Parallelizing MB-QML protocols

Note

MentPy is under active development. This tutorial might break in future versions.

In this tutorial, we will see how to parallelize the MB-QML protocols in mentpy. Similar to the previous tutorial, we first need a MB-QML model to work with.

In [1]: gs = mp.templates.muta(2,1, one_column=True)

In [2]: gs[3] = mp.Ment('X')

In [3]: gs[8] = mp.Ment('X')

In [4]: ps = mp.PatternSimulator(gs)

In [5]: mp.draw(gs)
Out[5]: (<Figure size 800x300 with 1 Axes>, <Axes: >)
../_images/muta_mbqml.png

Then, when we define a loss function, we can use the pathos package to parallelize the computation of the infidelity between the target states and the output states.

In [6]: from pathos.multiprocessing import ProcessingPool as Pool

In [7]: def loss(output, target):
   ...:     avg_fidelity = 0
   ...:     for sty, out in zip(target, output):
   ...:         sty = mp.calculator.pure2density(sty)
   ...:         avg_fidelity += 1-mp.calculator.fidelity(sty, out)
   ...:     ans = (avg_fidelity/len(target))
   ...:     return ans
   ...: 

In [8]: def prediction_single_state(thetas, st):
   ...:     ps.reset(input_state=st)
   ...:     statek = ps(thetas)
   ...:     return statek
   ...: 

In [9]: def prediction(thetas, statesx):
   ...:     thetas = np.copy(thetas)
   ...:     pool = Pool()
   ...:     output = pool.map(prediction_single_state, [thetas]*len(statesx), statesx)
   ...:     return output
   ...: 

In [10]: def cost(thetas, statesx, statesy):
   ....:     outputs = prediction(thetas, statesx)
   ....:     return loss(outputs, statesy)
   ....: 

Then, we define our training loop and iterate over a noise range to see how the infidelity changes with the noise strength.

gate2learn = mp.gates.ising_xx(np.pi/2)
noise_type = 'brownian'
# noise_type = 'bitflip'

STEPS_NOISE = 10
test_rounds = {}
train_rounds = {}
for k in range(STEPS_NOISE):
    runs_train = []
    runs_test = []
    NUM_STEPS = 200
    NUM_RUNS = 60
    for i in range(NUM_RUNS):
        (x_train, y_train), (x_test, y_test) = mp.utils.generate_random_dataset_noisy(gate2learn, 20, noise_level=0.05*k, noise_type=noise_type, test_size = 0.5)

        theta = np.random.rand(len(gs.trainable_nodes))
        opt = mp.optimizers.AdamOpt(step_size=0.08)
        theta = opt.optimize(lambda params: cost(params, x_train, y_train), theta, num_iters=NUM_STEPS)
        post_cost_test = cost(theta, x_test, y_test)
        post_cost_train = cost(theta, x_train, y_train)

        runs_train.append(post_cost_train)
        runs_test.append(post_cost_test)

    print("Finished round ", k)

........

• Tasks to complete
1 > In the MentPy tutorial, which package is used to parallelize the computation of the infidelity between the target states and the output states?
2 > Extend the MentPy tutorial on parallelizing MB-QML protocols, picking up after its final line.
The data below come from a different source than the MentPy tutorial.

........

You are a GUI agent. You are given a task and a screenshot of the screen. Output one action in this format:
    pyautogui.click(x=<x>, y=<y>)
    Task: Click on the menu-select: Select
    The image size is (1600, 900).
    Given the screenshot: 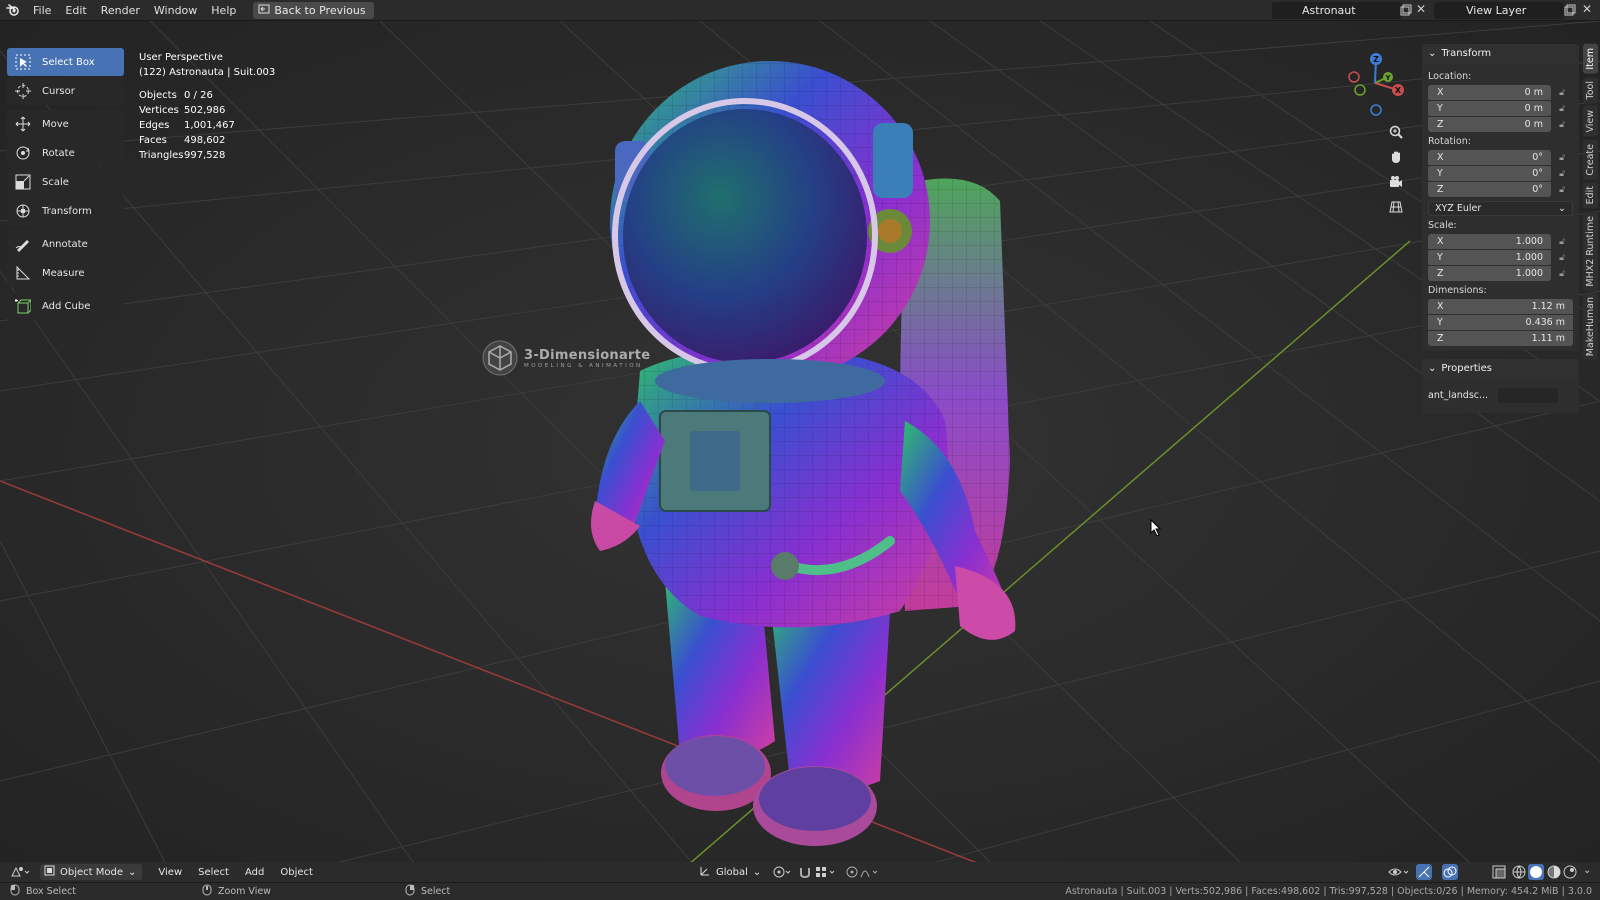 What is the action you would take?
    pyautogui.click(x=214, y=872)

........

• Expected responses
1 > The pathos package.

2 >
    train_rounds[k] = runs_train
    test_rounds[k] = runs_test
    np.save(f'train_{k}_np.npy', runs_train)
    np.save(f'test_{k}_np.npy', runs_test)

This will significantly speed up the computation of the loss function. Finally, we can plot the learning curve.

Code for plotting learning curve

If you do not have seaborn installed, you can either install it by running pip install –upgrade seaborn or comment out the seaborn-style lines.

fig, ax = plt.subplots()
means_train, means_test, sem_train, sem_test = [], [], [], []

for indx, noise_lvl in enumerate(np.arange(STEPS_NOISE)*0.05):
    runs_train = np.load(f'train_{indx}_np.npy')
    runs_test = np.load(f'test_{indx}_np.npy')
    means_train.append(1-np.mean(runs_train))
    means_test.append(1-np.mean(runs_test))
    sem_train.append(np.std(runs_train, ddof=1) / np.sqrt(len(runs_train)))
    sem_test.append(np.std(runs_test, ddof=1) / np.sqrt(len(runs_test)))

sem_train = np.array(sem_train)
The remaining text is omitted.